There it is, posing by the Seine on the Quai de la Tournelle early on a Paris Sunday morning.  It's a 2009 Toyota iQ.

A what?!?

Well, the name strikes me as being utterly unimaginative.  That's because it was intended to compete with Daimler-Benz's Smart Fortwo.  And the name "Smart" also strikes me as being condescending.  That is, you are a half-brain-dead idiot if you fail to discern the wonderfulness of this tiny example of fatal-collision bait.  (Yes, I know Smarts were given crash tests, but I'd hate to be in one getting smashed by a camion at 130 kph on an Autoroute.)

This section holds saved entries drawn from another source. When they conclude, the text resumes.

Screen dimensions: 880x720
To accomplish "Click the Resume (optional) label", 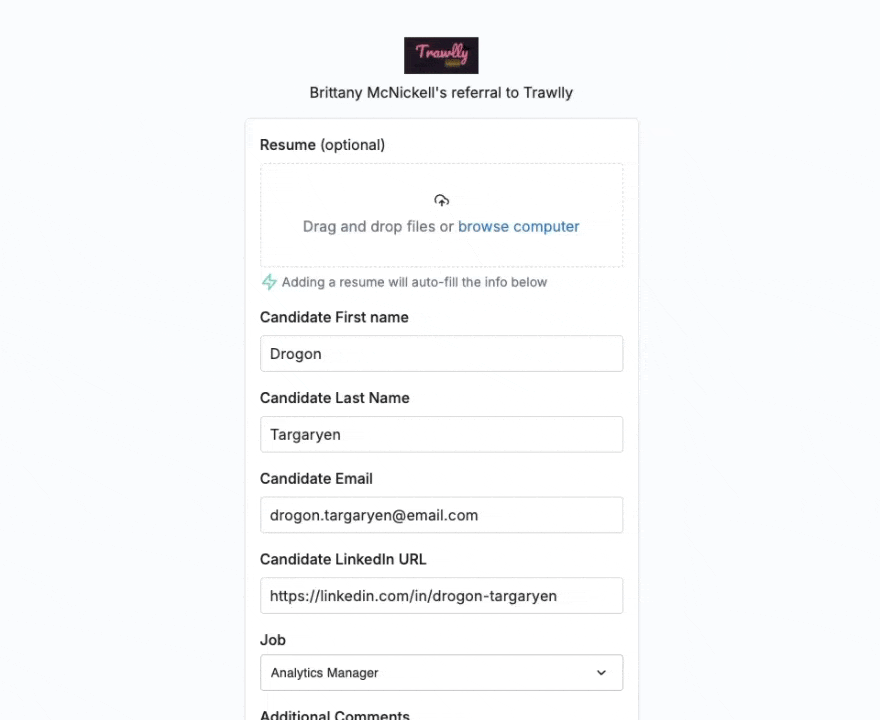I will [322, 145].
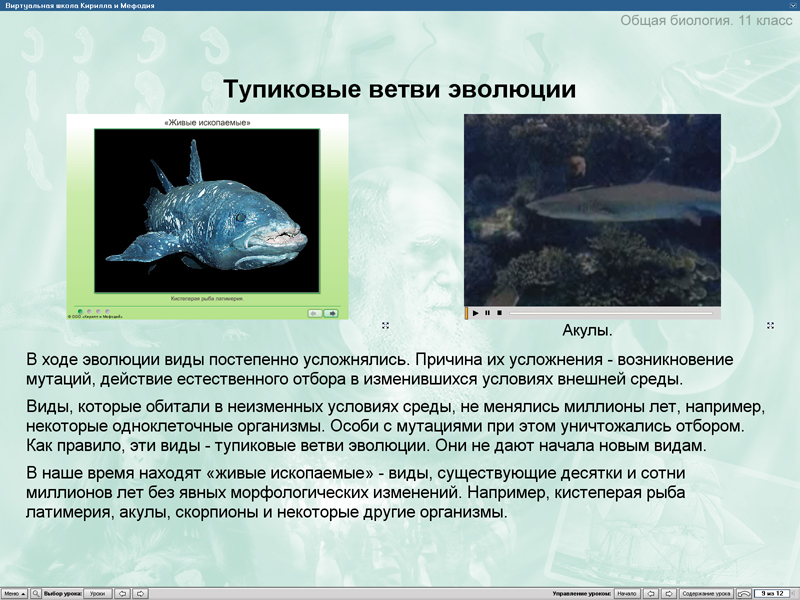Click the Начало button
The width and height of the screenshot is (800, 600).
(x=627, y=592)
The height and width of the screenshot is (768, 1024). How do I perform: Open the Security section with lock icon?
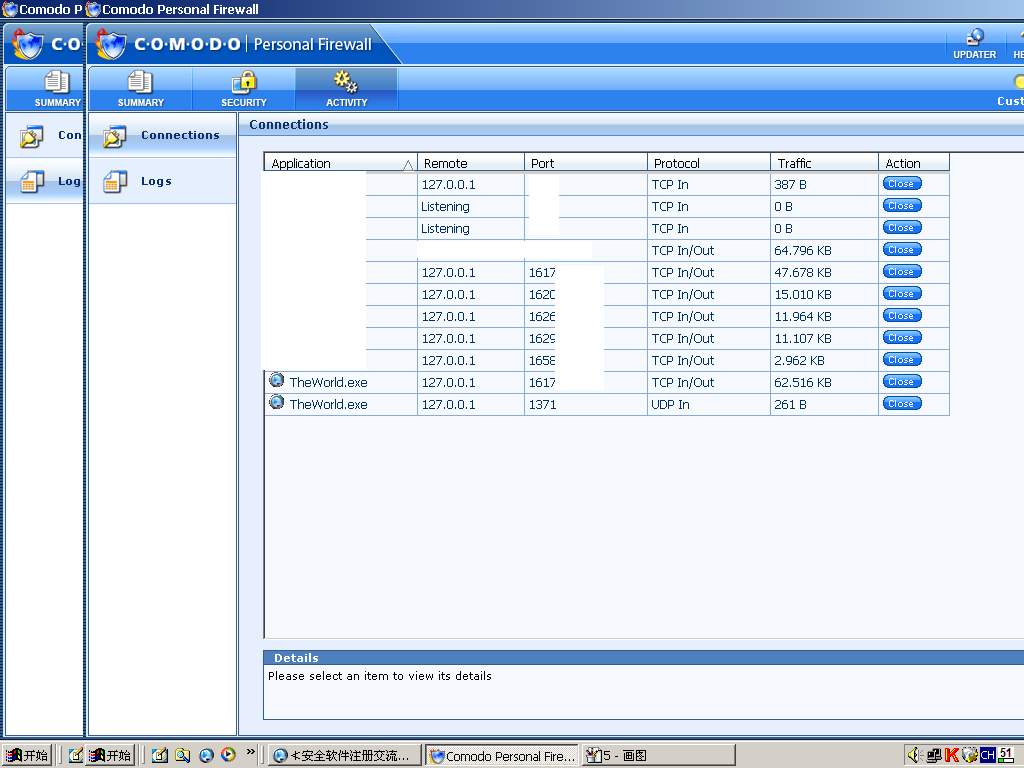pyautogui.click(x=244, y=88)
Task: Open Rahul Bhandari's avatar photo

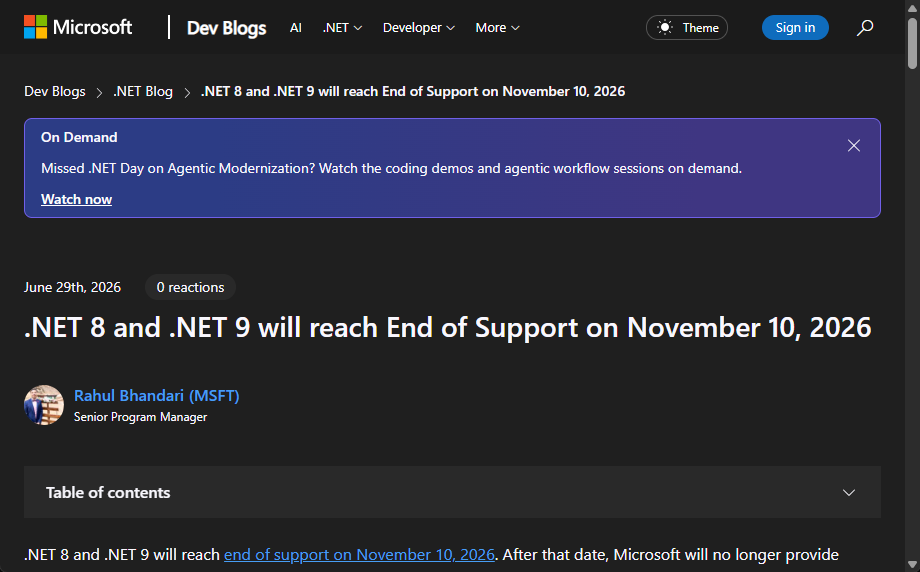Action: pyautogui.click(x=44, y=405)
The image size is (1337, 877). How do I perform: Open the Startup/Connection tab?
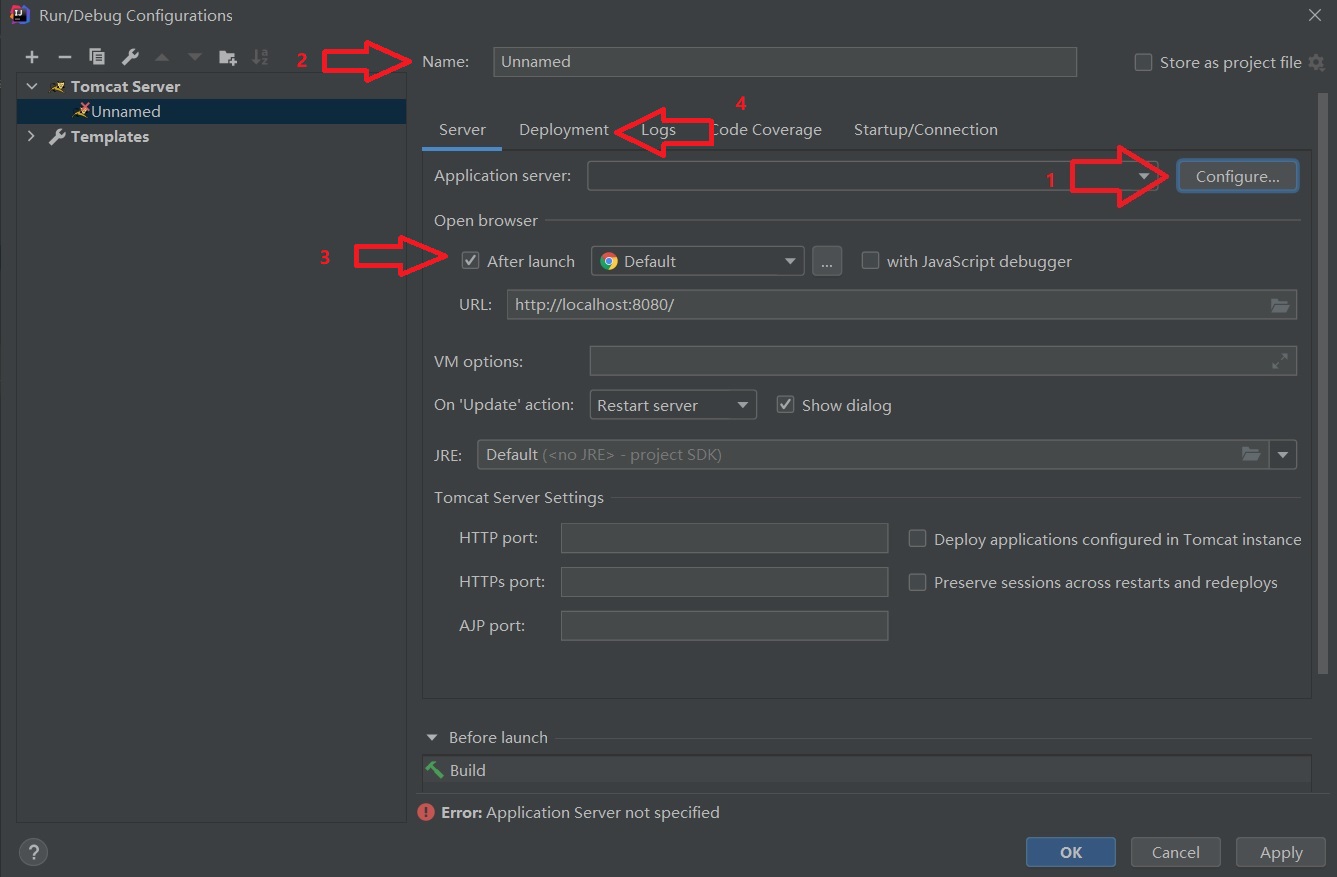pyautogui.click(x=925, y=130)
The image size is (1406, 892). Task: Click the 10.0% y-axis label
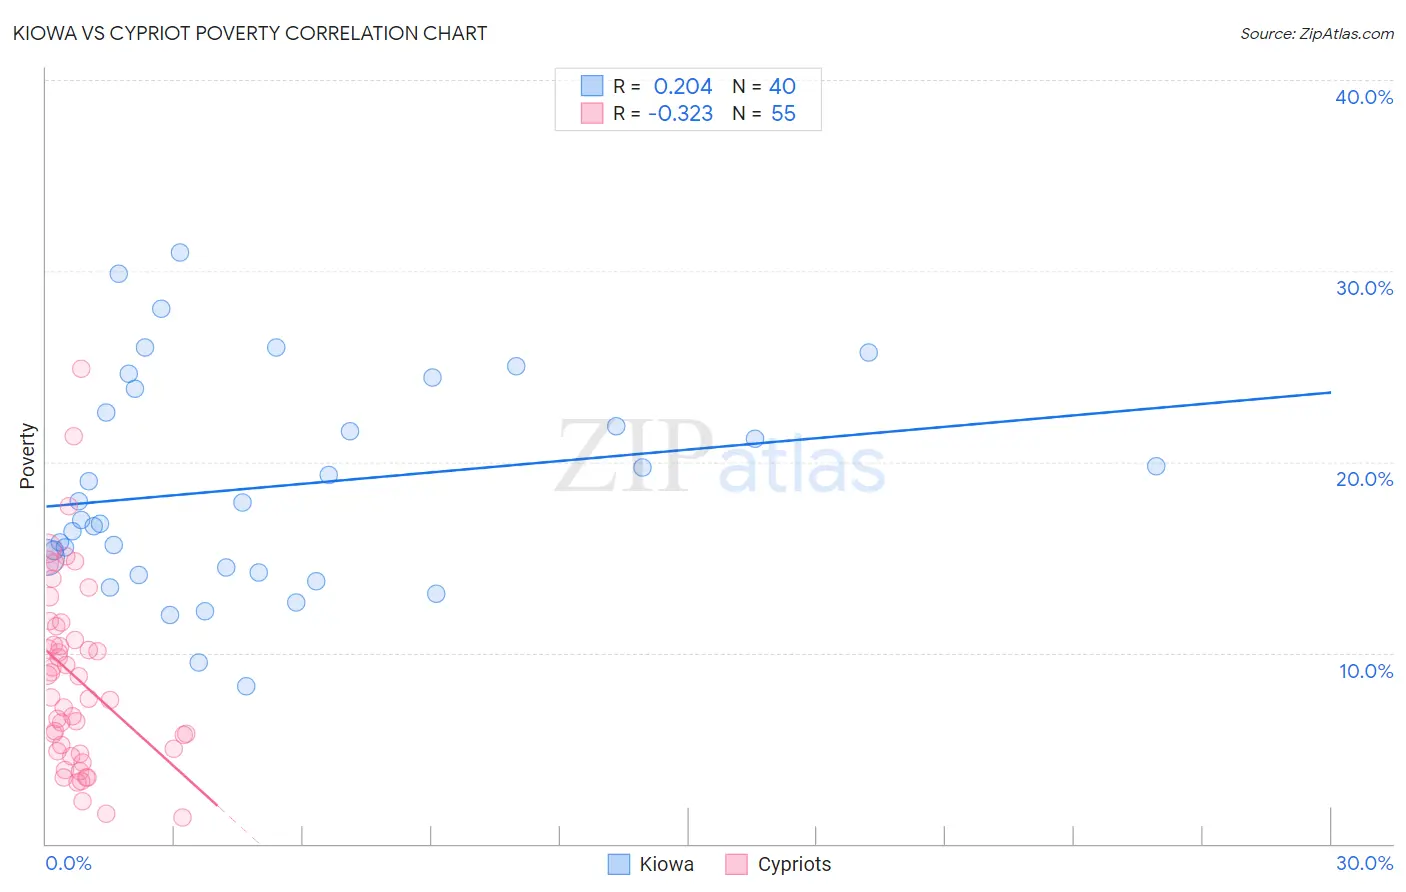pyautogui.click(x=1366, y=671)
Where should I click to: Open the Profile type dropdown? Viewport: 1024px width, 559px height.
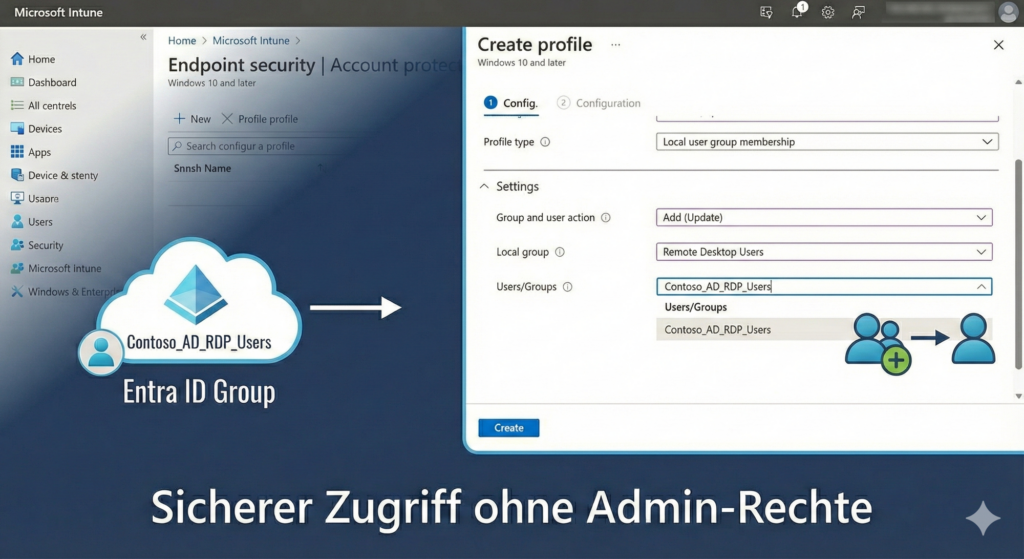coord(827,142)
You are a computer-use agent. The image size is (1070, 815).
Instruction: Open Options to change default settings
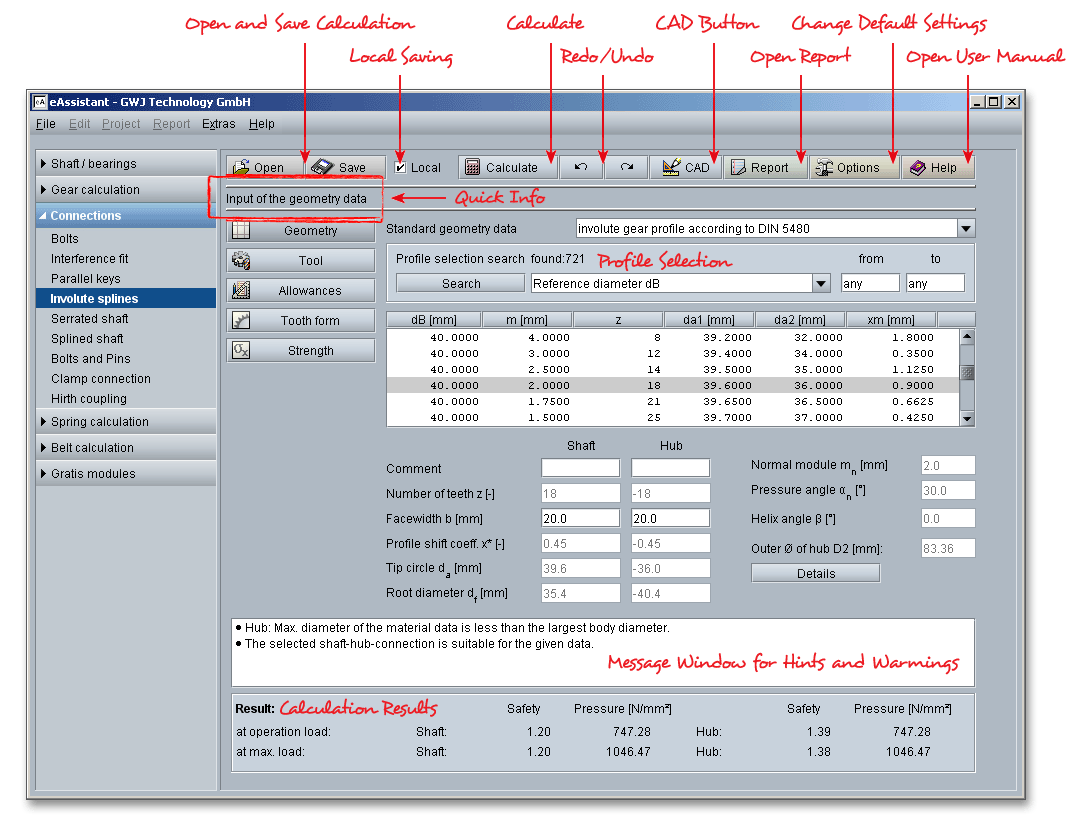coord(853,167)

Anyway.  Given that the Smart brand had been around since 1998, one might think that, ten years later when the iQ was introduced, Toyota marketing management would have come up with a non-aping, more creative model name.  As it stands, iQs are no longer on the new car market, production having ended March 2016.

Smarts continue in production, but have never sold well in the United States.  Their natural habitat is a large city such as Paris where street parking is hard to find for standard cars, but occasional small spots might be found that would accommodate tiny cars.

This post presents the second Smart version, produced 2007-2014, as compared to the iQ that was produced 2008-2016.  Due to their very small size, there was little for stylist to work with when designing them.


Stylists on the Smart Fortwo project included side sculpting and headlight assemblies patterned after what is found on standard cars.

Due to its minimal length, all that décor yields little more that busyness and clutter.

I'm not sure that the rising character line should rise.  A horizontal line might make the car seem a bit less stubby.

The Fortwo, as the name implies, seats only the driver and one passenger.  But in 2004-2006 Smart also made a Forfour with four doors and, in theory, room for four people.  A Renault-based Forfour re-emerged in 2014.  Above is a 2004 version.

Now for the iQ.  It was designed to accommodate a driver and two or three others -- its small back seat was fit for an adult sitting crosswise or for two small children.  In terms of carrying capacity it's between the Smart Fortwo and Forfour, though it was basically competitive with the Fortwo.

Unlike the Smart, iQ's styling is largely decoration-free.